Two years ago, I expressed skepticism that Chevron Corp.’s RICO claim against New York City attorney Steven Donziger and his co-conspirators could survive (March 2011 blog). I was wrong. Judge Lewis A. Kaplan of the Southern District of New York has denied Donziger’s motion to dismiss the RICO complaint, alleging he is engaged in a massive scheme to extort vast sums of money from the giant oil company by having procured a $15 billion judgment against it in an Ecuadoran court. The Complaint reads like a novel, detailing the machinations Donziger undertook to convince an Ecuadoran judge to rule in his clients’ favor (the clients being Ecuadoran citizens whose property had been contaminated by Chevron and Texaco’s pollution over several decades). The alleged corruption includes influencing the judge, ghostwriting the court-appointed expert’s report which detailed the environmental contamination, organizing protests outside the courthouse, planting false stories about Chevron in the media, etc. One cannot read it and not believe Chevron has suffered a grave injustice (the judgment has since been affirmed on appeal by the Ecuadoran court system), but is there really a RICO case here?
Ordinarily, absent the staggering sum of money involved here and the attendant publicity, this case would have been dismissed. First and foremost, Chevron’s only injury to date is the payment of attorney’s fees in having to bring an action to stay enforcement of the Ecuadoran court’s $15 billion judgment. It successfully did so, meaning it has not paid a dime of it and will not be required to do so until an international tribunal gets to decide if it was procured by fraud. So has it really been damaged by a RICO predicate offense, as is required? The courts are divided as to whether the payment of attorney’s fees in order to defend frivolous litigation is “damage” for purposes of 18 U.S.C. § 1964(c), RICO’s civil damages provision. The Seventh Circuit has held such damage is “speculative, but Judge Kaplan ruled in favor of Chevron on this question without much evident difficulty.”
Secondly, a RICO plaintiff must allege a pattern of racketeering activity in order to state a claim (even though the plaintiff need only be injured by one violation, not the whole pattern). The pattern in this case is attempted (not actual) extortion from Chevron. If the Ecuadoran proceedings were such a sham that it amounted to a nonjudicial scheme to extort money from the company, then perhaps the lawsuit would amount to extortion dressed up as the judicial process.

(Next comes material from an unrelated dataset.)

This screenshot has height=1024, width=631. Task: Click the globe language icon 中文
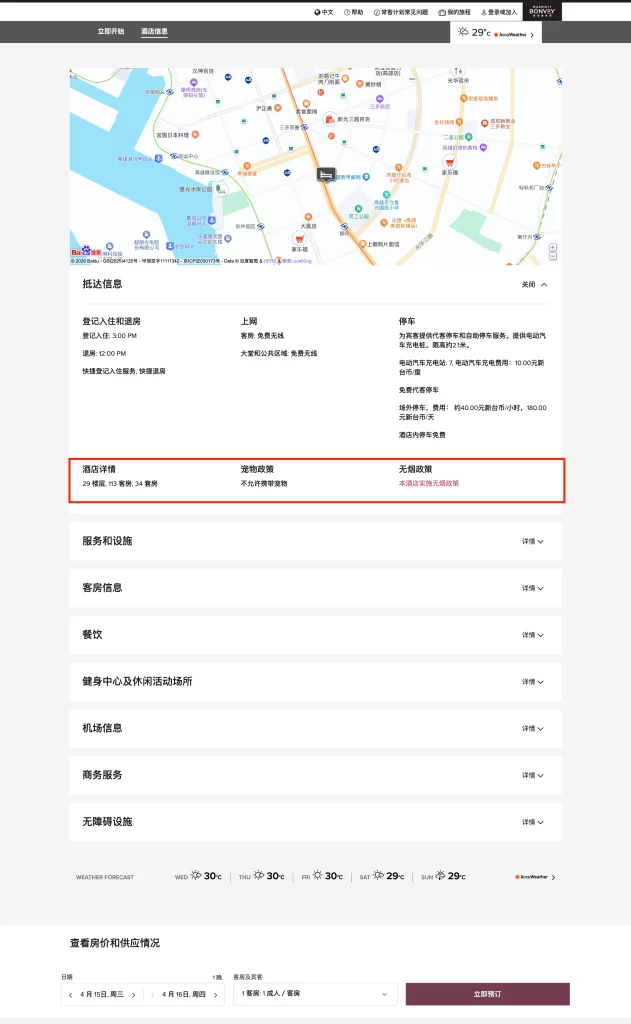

But generally, the courts have held that frivolous lawsuits are not a form of extortion for purposes of RICO. And the other predicate acts are nothing more than bad-faith litigation tactics which, unfortunately, go in many cases, i.e., manufacturing false evidence and “holding out the [expert] report as independent and neutral when it was not.” If that is the basis for a RICO suit, then the federal courts may be hearing a lot of disgruntled litigants filing RICO cases to effectively appeal their losses.
Yet, Judge Kaplan saw no particular problem with allowing these tactics to be pleaded as “mail fraud” and used as RICO predicate acts in this case. Third, RICO cannot be predicated upon “extraterritorial” (foreign) conduct. Yet, here, too, Judge Kaplan sided with Chevron despite a decision from the Second Circuit which would have allowed him to dismiss the case.
I’m not saying Judge Kaplan’s rulings are wrong. I am saying he is using every bit of his considerable discretion in Chevron’s favor to allow its RICO case to proceed. He has also ruled against Donziger on discovery orders, requiring him to turn over some of his correspondence with a law firm that is ordinarily privileged, invoking the “crime-fraud” exception to the attorney-client privilege. Federal judges are rarely so generous to RICO plaintiffs. Judge Kaplan plainly believes RICO is appropriately used in this case, despite the fact that Chevron has other legal remedies (it also pleaded common law remedies of fraud, tortious interference with its business and civil conspiracy). This underscores that discretionary nature of RICO, and other vaguely worded statutes.
All of this goes to show that federal judges can sustain many RICO cases if they believe the plaintiff has been grievously wronged. Precedents can be distinguished to death, legal rules can be stretched, and consequently, the federal courts will be the forum to hear what otherwise would be big, but fairly typical, state-court litigation. A RICO lawyer pleading a case should use every opportunity to present his client’s case to make the injustice clear and irresistible.